Intravenous Palonosetron With Radiotherapy and Concomitant Temozolomide
Status: | Completed |
---|---|
Conditions: | Brain Cancer |
Therapuetic Areas: | Oncology |
Healthy: | No |
Age Range: | Any |
Updated: | 11/18/2012 |
Start Date: | August 2009 |
End Date: | August 2014 |
Contact: | Mary Lou Affronti, RN, MSN, ANP |
Email: | affro002@mc.duke.edu |
Phone: | 919-684-6239 |
Phase II Study to Evaluate the Efficacy and Safety of Intravenous Palonosetron in Primary Glioma Patients Receiving Standard Radiotherapy and Concomitant Temozolomide
1. Purpose and objective:
1. To determine the safety and tolerability of palonosetron in the prevention of radiation
induced nausea and vomiting (RINV) in primary glioma patients receiving radiation (RT)
and concomitant temozolomide (TMZ).
2. To determine the efficacy of palonosetron in primary glioma patients receiving six
weeks of RT and concomitant TMZ
3. To evaluate the effect s of palonosetron on the quality of life of primary glioma
patients receiving six weeks of RT and Concomitant TMZ.
2. Study activities and Population group: We will conduct a phase II single arm trial of
Palonosetron (PALO) for the prevention of RINV in primary malignant glioma patients
receiving radiation therapy (RT) and concomitant temozolomide (TMZ). All eligible patients
should receive a planned total dose of 54-60 GY of radiation and 75 mg/m2 of daily
temozolomide for a total of six weeks of treatment. For each week of radiation patients will
receive a single 0.25 mg intravenous dose of palonosetron 30 minutes before each week of
radiation fraction.
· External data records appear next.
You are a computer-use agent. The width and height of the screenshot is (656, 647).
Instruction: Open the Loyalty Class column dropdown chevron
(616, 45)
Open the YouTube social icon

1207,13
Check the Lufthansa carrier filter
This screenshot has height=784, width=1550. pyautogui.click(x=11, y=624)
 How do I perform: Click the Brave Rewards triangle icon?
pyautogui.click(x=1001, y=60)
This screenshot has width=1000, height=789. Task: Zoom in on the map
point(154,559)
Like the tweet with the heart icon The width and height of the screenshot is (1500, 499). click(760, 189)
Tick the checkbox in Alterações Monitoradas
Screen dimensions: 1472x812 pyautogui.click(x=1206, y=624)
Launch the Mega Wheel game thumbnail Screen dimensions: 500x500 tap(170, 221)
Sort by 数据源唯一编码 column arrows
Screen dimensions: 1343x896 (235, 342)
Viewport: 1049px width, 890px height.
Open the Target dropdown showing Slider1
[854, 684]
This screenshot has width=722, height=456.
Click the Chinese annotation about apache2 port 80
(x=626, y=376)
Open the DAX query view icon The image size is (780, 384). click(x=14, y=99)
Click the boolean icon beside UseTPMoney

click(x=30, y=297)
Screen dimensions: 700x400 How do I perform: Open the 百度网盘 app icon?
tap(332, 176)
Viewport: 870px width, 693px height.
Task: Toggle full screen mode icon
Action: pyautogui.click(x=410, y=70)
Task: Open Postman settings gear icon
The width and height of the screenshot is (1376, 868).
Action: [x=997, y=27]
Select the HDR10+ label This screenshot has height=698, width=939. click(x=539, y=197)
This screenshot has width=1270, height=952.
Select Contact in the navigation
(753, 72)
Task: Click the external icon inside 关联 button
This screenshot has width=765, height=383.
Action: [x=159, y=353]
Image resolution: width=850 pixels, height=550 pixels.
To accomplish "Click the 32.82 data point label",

This schedule will be repeated for each week of radiation for a total of
6 weeks. Forty subjects with gliomas will participate.
3. Data analysis and risk/safety issues: The frequency of toxicity will be summarized by
type and the most severe grade experienced. The complete response rate, defined as the
proportion of patients with no emetic episode or use of rescue medication while receiving
radiation and concomitant temozolomide, will be estimated with a 95% confidence interval.
Logistic regression will be used to explore the effect of age, sex, the use of
glucocorticoids and anti convulsants, on the complete response rate.
We will conduct a phase II single arm trial of Palonosetron (PALO) for the prevention of
RINV in primary malignant glioma patients receiving radiation therapy (RT) and concomitant
temozolomide (TMZ). All eligible patients should receive a planned total dose of 54-60 GY
of radiation and 75 mg/m2 of daily temozolomide for a total of six weeks of treatment. For
each week of radiation patients will receive a single 0.25 mg intravenous dose of
palonosetron approximately 30 minutes before each week of radiation fraction. This schedule
will be repeated for each week of radiation for a total of 6 weeks. After the start of
radiation the type of rescue medication will be up to the investigator's discretion (however
given the results of recent published phase II study by Navari et. al. we recommend using
olanzepine for rescue medication). All patients will be given written informed consent.
Inclusion Criteria:
- Age ≥ 18 years;
- Karnofsky ≥ 60%;
- Hematocrit > 29%, ANC > 1,000 cells/*1, platelets > 100,000 cells/*I;
- Serum creatinine < 1.4 mg/dl; serum SGOT and bilirubin < 1.5 times upper limit of
normal;
- For patients on corticosteroids, they must have been on a stable dose for 1 week
prior to entry, and the dose should not be escalated over entry dose level, if
clinically possible;
- Signed informed consent approved by the Institutional Review Board prior to patient
entry;
- If sexually active, patients w8ill take contraceptive measures for the duration of
the treatments.
Exclusion Criteria:
- Pregnancy or breastfeeding;
- Co-medication that may interfere with study results; e.g. immuno-suppressive agents
other than corticosteroids;
- Inability or unwillingness to cooperate with the study procedures;
- Prophylactic medication for the prevention of nausea and vomiting 24 hours prior to
the start of radiation therapy through the full course of radiation therapy is
prohibited, with the exception of the study drug. Corticosteroids will be allowed for
treatment of cerebral swelling. Rescue medication for treatment of nausea and
vomiting is permitted after radiation therapy at the discretion of the investigator.
The agent, dose, and time of administration will be recorded in the patient diary;
- Previous participation in any clinical trial involving palonosetron;
- Any vomiting, retching, or NCI Common Toxicity Criteria version 3.0 grade 2-4 nausea
in the 24 hours preceding radiation and chemotherapy;
- Ongoing vomiting from any organic etiology;
- Will receive radiotherapy of upper abdomen within one week prior to or during the
study;
- Received palonosetron within 14 days prior to study enrollment;
- Prior and Concomitant Medications for Prevention/Treatment of Nausea and Vomiting;
- Prior and Concomitant Cancer Chemotherapy and Radiotherapy.